The babies might not mind being crowded, but the doctors do. Bloom is Professor and Chairman of the Department of Obstetrics and Gynecology at UT Southwestern Medical Center. Today he’s showing off the largest obstetrics operating suite – its 650 square feet – at the new Parkland.
“The room was designed with careful attention to having zones with particular airflows and considerations for the different patients that are cared for in a room like this,” he says.
See, the mother and the baby need different things, even different temperatures, after birth.
“One wants to make sure the newborn baby is kept warm after birth,” Bloom says, “At the same time you don’t want to bake the mothers and the surgeons and everybody else.”
So on the baby side of the room, there are radiant heat panels in the high ceiling.
A Modern Day Operating Theater
In the middle of the operating room at the operating table. Above, bright lights with a camera in the center hover like satellites.
Linda Castleman, RN, is clinical liaison for women and infants specialty health at Parkland. She says the cameras help medical students learn how to handle complicated, high risk births.
“So we’ll be able to send those videos live to those conference rooms for actual live teaching,” Castleman says.
A sort of modern day twist on the old-school operating theaters.
The surgical operating suite is also zoned in the sense that the front of the room is isolated from the back – separate entrances and exits to prevent contamination and infections. The back exit leads to a large hallway for staff.
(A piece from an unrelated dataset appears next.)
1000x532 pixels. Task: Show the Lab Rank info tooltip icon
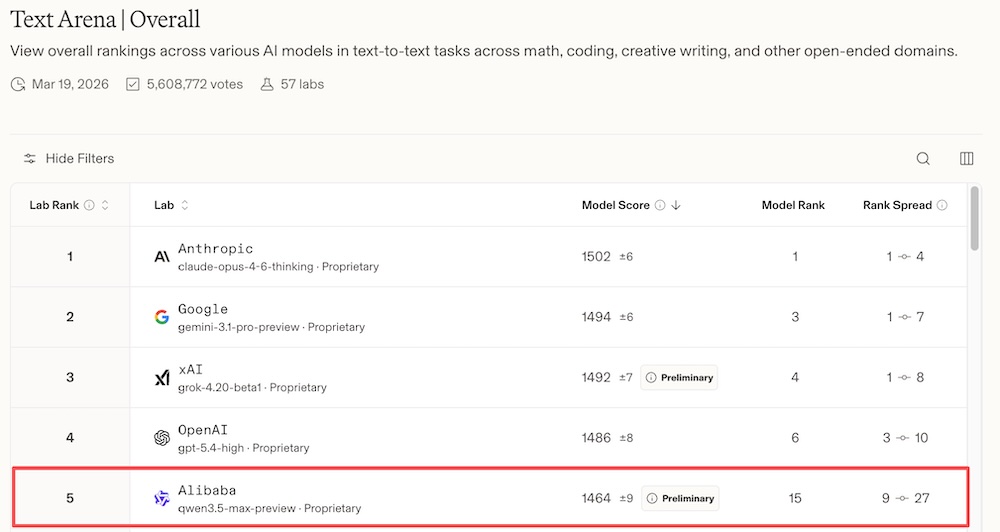89,205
If newborns aren’t doing well and need to be transferred to intensive care, they go upstairs to one of 96 private rooms. Jennifer Hill, RN and director of the neonatal intensive care unit, is thrilled to move into the new facility.
“In our current space we have ten patients in one room,” Hill says. “Its a pod, but it is very crowded.”
Hill says private rooms are an important luxury because they allow for more family time and for moms to be more active in babies’ care. Another healthy luxury? Windows. Unlike in the old building, each neonatal intensive care room has some natural light.